Yes. You can try posting your question in the forum that actually supports mfs_ftp. Hint: It's not the TCF.


----------



## Soapm (May 9, 2007)

mr.unnatural said:


> Yes. You can try posting your question in the forum that actually supports mfs_ftp. Hint: It's not the TCF.


I did, no help yet...


----------



## mr.unnatural (Feb 2, 2006)

Did you look in /var to see if the /var/hack/mfs_ftp folder still exists? Tivos have a habit of wiping the /var partition, which is why it's not always advisable to install anything there. I believe the only rationale for using /var is because it's not write protected (i.e., read only).


----------



## Wil (Sep 27, 2002)

Soapm said:


> Any ideas what I can do to get this working?


Mfs_ftp.tcl as you know has not been updated in years, and its author will not allow anyone to offer a corrected version. So it has to be installed very carefully and patched only with a few of the myriad of patches around, and those in the right sequence. The binaries have to replaced with current ones, and there is special handling required for the import function.

A good install sequence and description of sources is here:
dvrpedia[dot]com[slash]MFS_FTP

Ignore the later sections on surviving a var wipeout; they are full of errors. BTW I suspect that one of your problems is your log (actual file) is not in var and there's a symbolic reference to it, but anyway...

My install is a little different, if you know what you're doing (this is from memory).

Do a basic mfs_ftp.tcl version 1.2.9p (which you seem to have) install exactly as described in the author's readme. I assemble and unpack all the other source pieces on my pc. Replace bins with Jamie's latest mips bin package. Transfer and apply the three patches as described and in the order described in dvrpedia. Some versions of the Tivo-resident patch command are said to be faulty. If you have reason to think you have a faulty command file, install a current one.
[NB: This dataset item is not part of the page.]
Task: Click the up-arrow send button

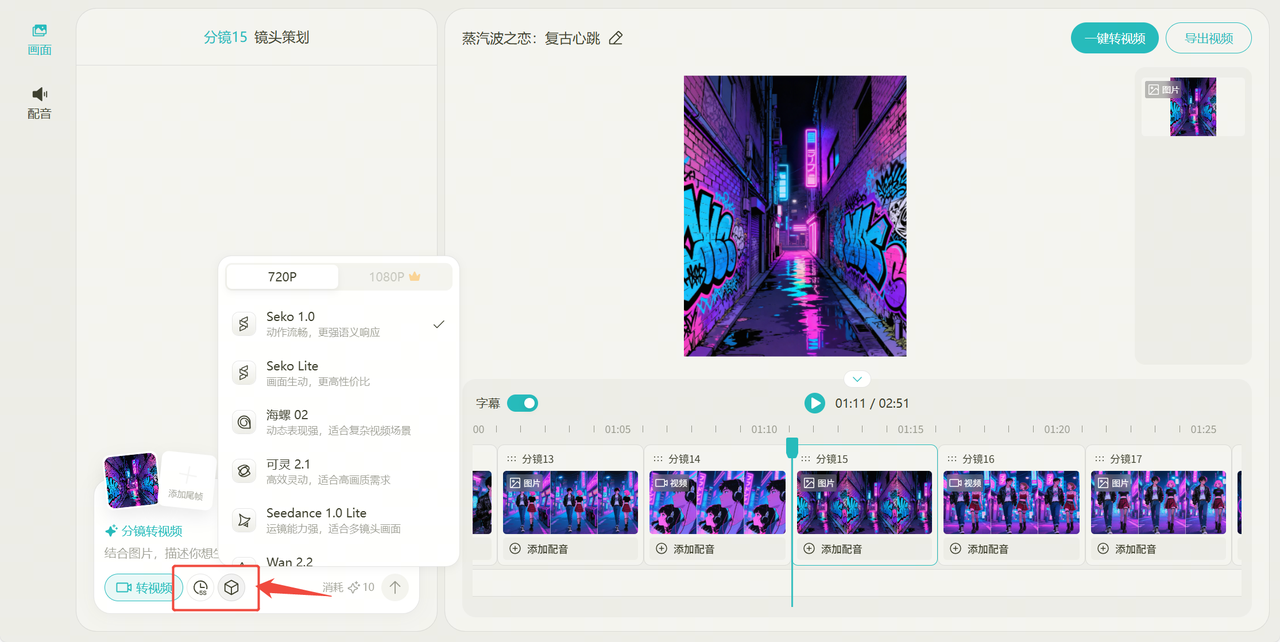Action: point(395,587)
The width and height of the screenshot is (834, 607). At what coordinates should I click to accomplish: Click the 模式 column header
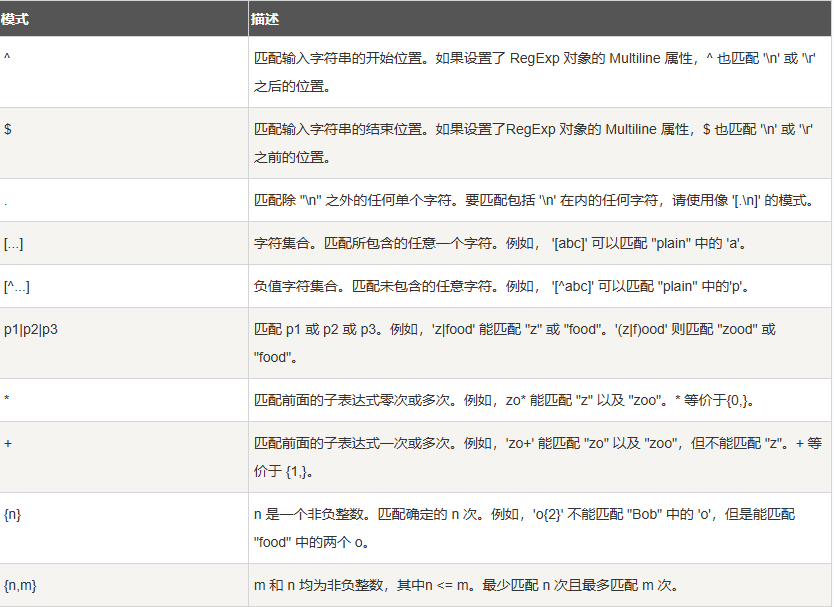coord(15,18)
There are two other patches that just need to be transferred, not applied, p1 and p2. Transfer a current tzoffset (and a data file if you wish). Use either rename or a symbolic link to handle the current import issue. One of the patches requires that the settings file be edited; instructions are within the patch text as I recall. There are a couple of empty subdirectories and symlinks which might need special manual handling; this is one reason dvrpedia suggests unpacking everything on the Tivo, but these are trivial to do manually if you just look at the collection of files and subdirectories needed in the end. Chmod everything to be executable. Put a startup command in rc.sysinit.author.

A lot of people say make sure your ftp client is set to be passive; my understanding and experience say just the opposite, but try both if you want and see what happens since it might depend on your individual firewall situation.
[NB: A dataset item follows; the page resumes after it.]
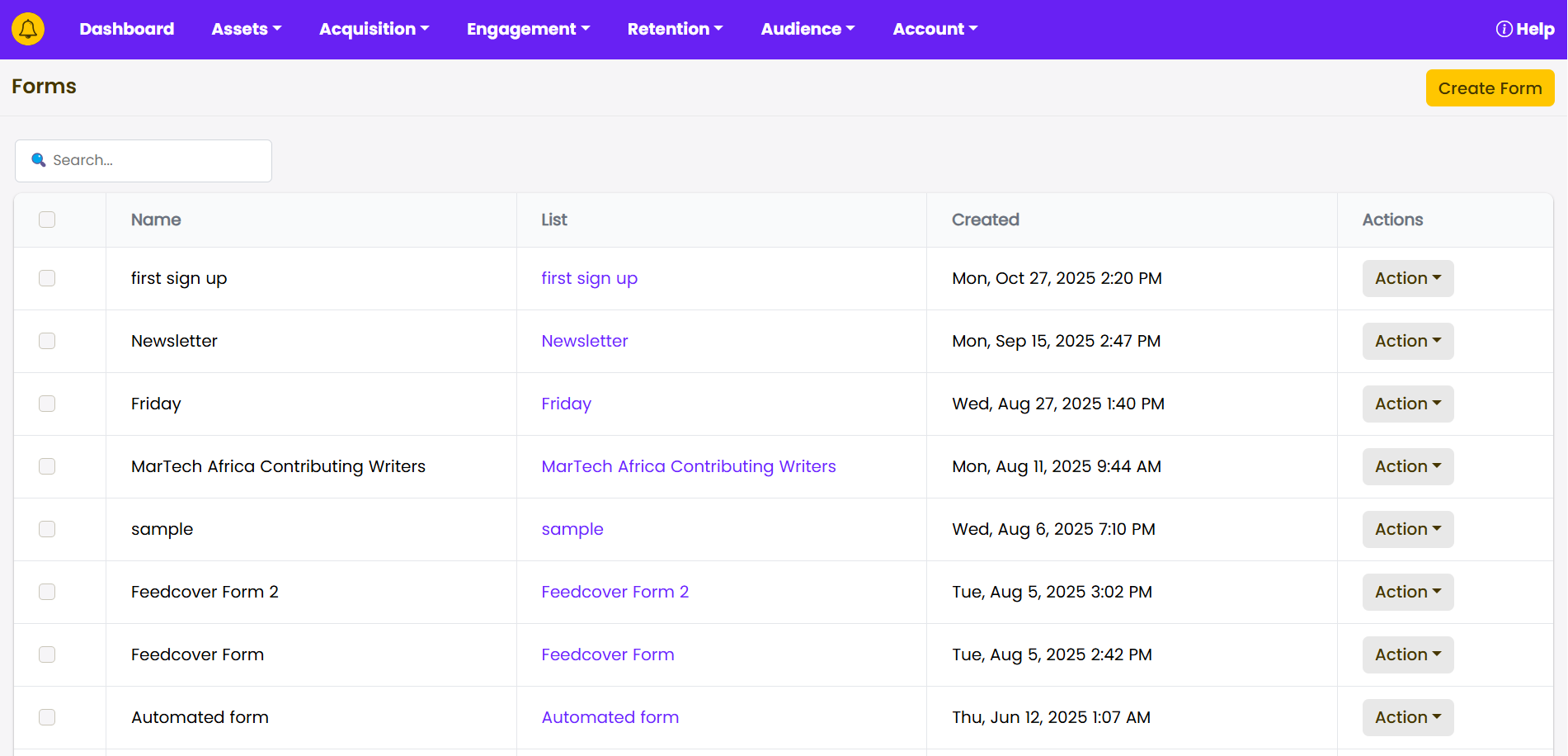Open the Feedcover Form list link
This screenshot has height=756, width=1568.
click(608, 654)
EDITED TO ADD: The most important factor in my experience, on my machines and helping many others, is to have know good virgin pieces of everything to start with. There are copies of everything around, and some are corrupt, especially stuff you may have collected on your own computer. Get everything fresh and new and keep them in a locked folder. Modify copies only, keep those sources pure for retries and future installs if var gets wiped.


----------



## lew (Mar 12, 2002)

> couldn't write file "/var/hack/mfs_ftp/port.3105.log": read-only file system


This gives you a clue as to at least one of your problems. Do a search in the other forum.


----------



## Wil (Sep 27, 2002)

lew said:


> This gives you a clue as to at least one of your problems. Do a search in the other forum.
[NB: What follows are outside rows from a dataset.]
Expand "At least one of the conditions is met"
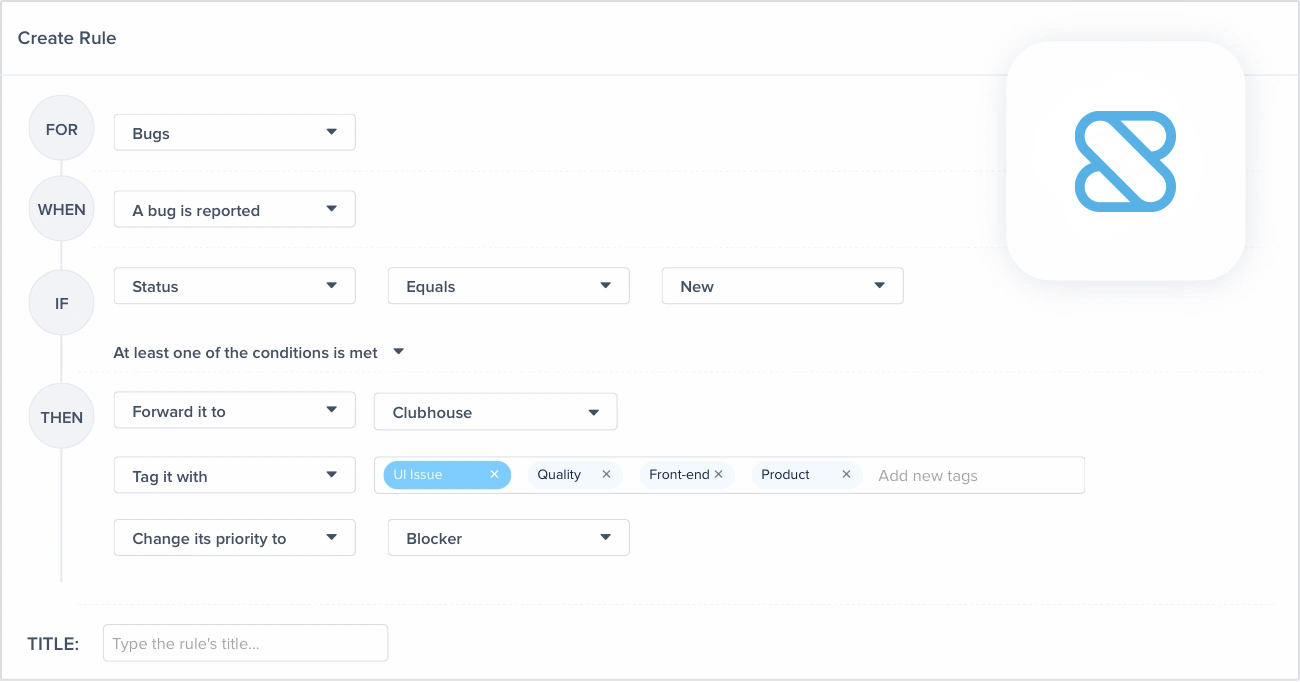Viewport: 1300px width, 682px height. tap(398, 352)

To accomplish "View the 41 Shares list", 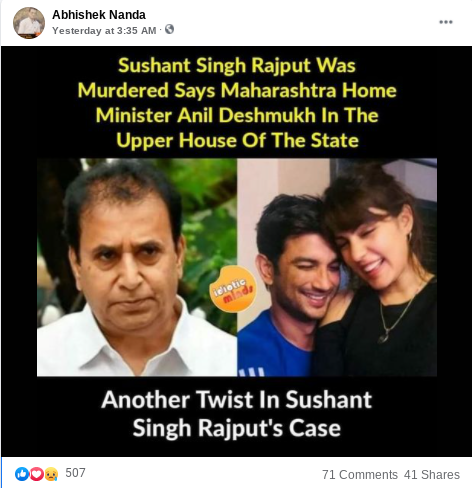I will click(x=432, y=474).
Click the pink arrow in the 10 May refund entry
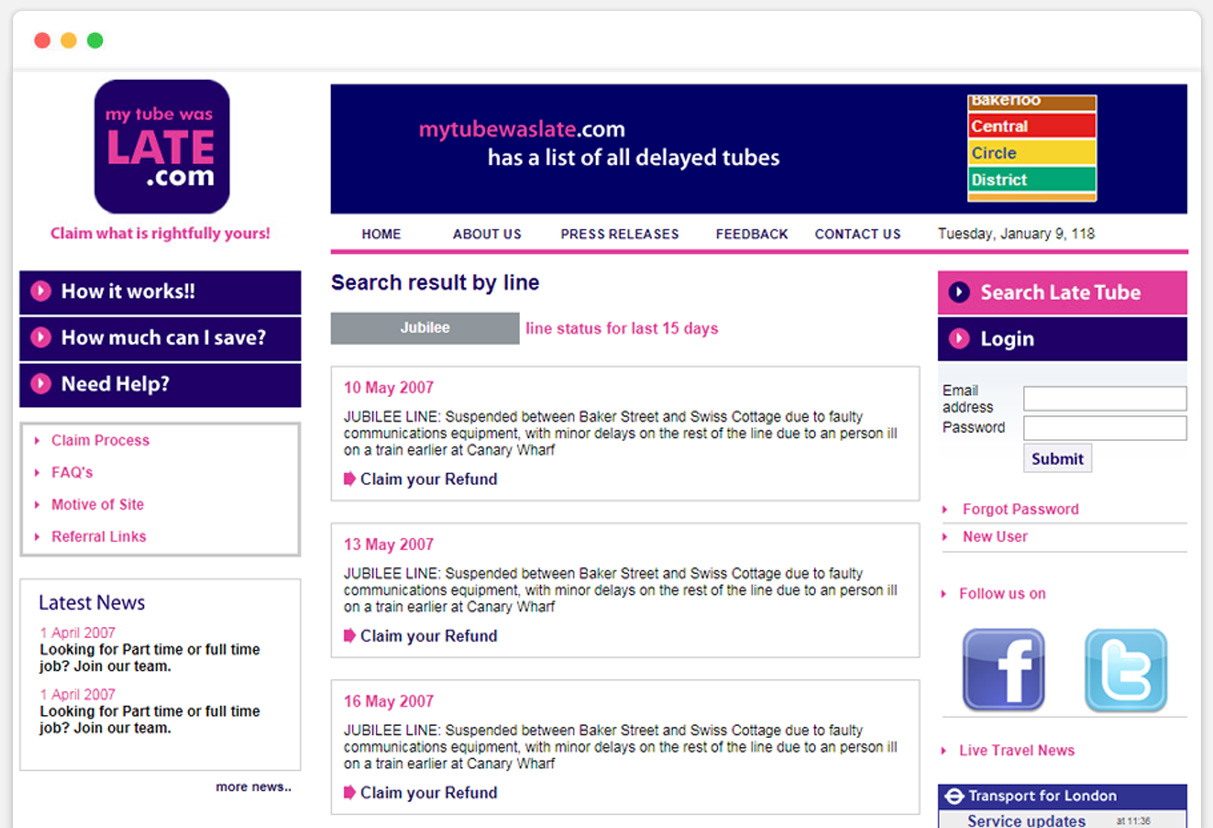Screen dimensions: 1213x828 350,479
But it's only one, which is why I think a careful re-install is the best course.

Searching is always a good idea though.


----------



## Soapm (May 9, 2007)

Wil said:


> BTW I suspect that one of your problems is your log (actual file) is not in var and there's a symbolic reference to it, but anyway....


There you go, I used Sapper to hack my Tivo so mfs_ftp is actually installed in the /enhancements/varhacks/hack/mfs_ftp/ then I create symlinks to the VAR directory.

So I guess my question is how do I remove the symlink for this file then create a log file in the correct folder in my VAR directory?

I know to create the file is touch port.3105.log while in the directory. But I can't seem to get rid of the file that is symlinked to the directory.

PS.. could it also be that the folder, mfs_ftp is actually symlinked that I can't seem to create a readable file in the folder?


----------